Coinbase slashes headcount by 14%, pledges to rebuild as AI-first company
Coinbase is cutting its workforce by around 14% as it responds to a weaker market environment and rapid productivity gains driven by artificial intelligence, CEO Brian Armstrong said Tuesday.
This is an email I sent earlier today to all employees at Coinbase:
Team,
Today I’ve made the difficult decision to reduce the size of Coinbase by ~14%. I want to walk you through why we’re doing this now, what it means for those affected, and how this positions us for the…
— Brian Armstrong (@brian_armstrong) May 5, 2026
He noted that while the company is financially strong and positioned for long-term crypto adoption, volatility and a down cycle require a leaner cost structure. At the same time, AI is dramatically changing how work gets done, enabling smaller teams to deliver output that once required much larger groups.
The company plans to flatten its organization, reduce management layers, and build smaller, AI-native teams with leaders acting as player-coaches. It will also explore highly compact “pods,” including potential single-person teams.
Coinbase’s decision follows a wave of layoffs across crypto and fintech, with Block, Gemini, and Crypto.com among those making cuts.

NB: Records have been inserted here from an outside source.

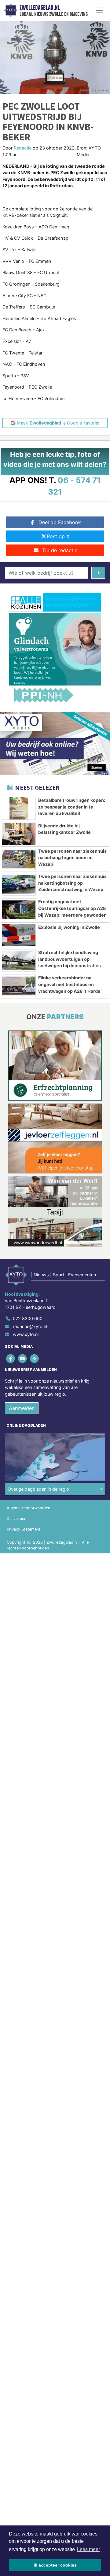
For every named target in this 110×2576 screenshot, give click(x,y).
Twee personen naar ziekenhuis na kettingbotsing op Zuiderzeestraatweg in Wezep (72, 883)
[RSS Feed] (35, 1358)
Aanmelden (22, 1408)
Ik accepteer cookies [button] (55, 2565)
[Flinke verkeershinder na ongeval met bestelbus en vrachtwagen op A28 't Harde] (19, 985)
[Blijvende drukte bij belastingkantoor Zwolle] (19, 834)
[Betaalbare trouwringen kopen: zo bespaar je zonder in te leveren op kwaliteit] (19, 808)
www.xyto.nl (25, 1334)
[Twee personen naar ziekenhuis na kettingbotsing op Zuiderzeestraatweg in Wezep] (19, 884)
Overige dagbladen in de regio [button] (38, 1489)
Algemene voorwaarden (28, 1508)
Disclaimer (16, 1518)
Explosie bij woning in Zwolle (69, 927)
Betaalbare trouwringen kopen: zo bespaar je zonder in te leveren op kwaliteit (71, 807)
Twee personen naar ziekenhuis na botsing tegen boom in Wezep (72, 857)
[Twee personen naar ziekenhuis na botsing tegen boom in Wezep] (19, 859)
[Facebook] (11, 1358)
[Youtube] (23, 1358)
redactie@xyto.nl (30, 1326)
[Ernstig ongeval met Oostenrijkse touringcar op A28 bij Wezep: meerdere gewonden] (19, 909)
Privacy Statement (23, 1529)
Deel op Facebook (59, 522)
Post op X (58, 536)
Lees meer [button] (88, 2549)
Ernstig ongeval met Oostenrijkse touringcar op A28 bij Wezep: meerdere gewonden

The cuts reflect a pullback after years of aggressive hiring, as companies trim costs, narrow their focus and adjust to weaker trading activity and tighter margins.
During the 2022–2023 bear market, Coinbase implemented major layoffs following the crypto crash and the downfall of FTX as Armstrong pointed to over-hiring and recession risks.
The exchange cut around 18% of its workforce, about 1,100 jobs, in June 2022, followed by a 20% reduction, roughly 950 roles, in January 2023.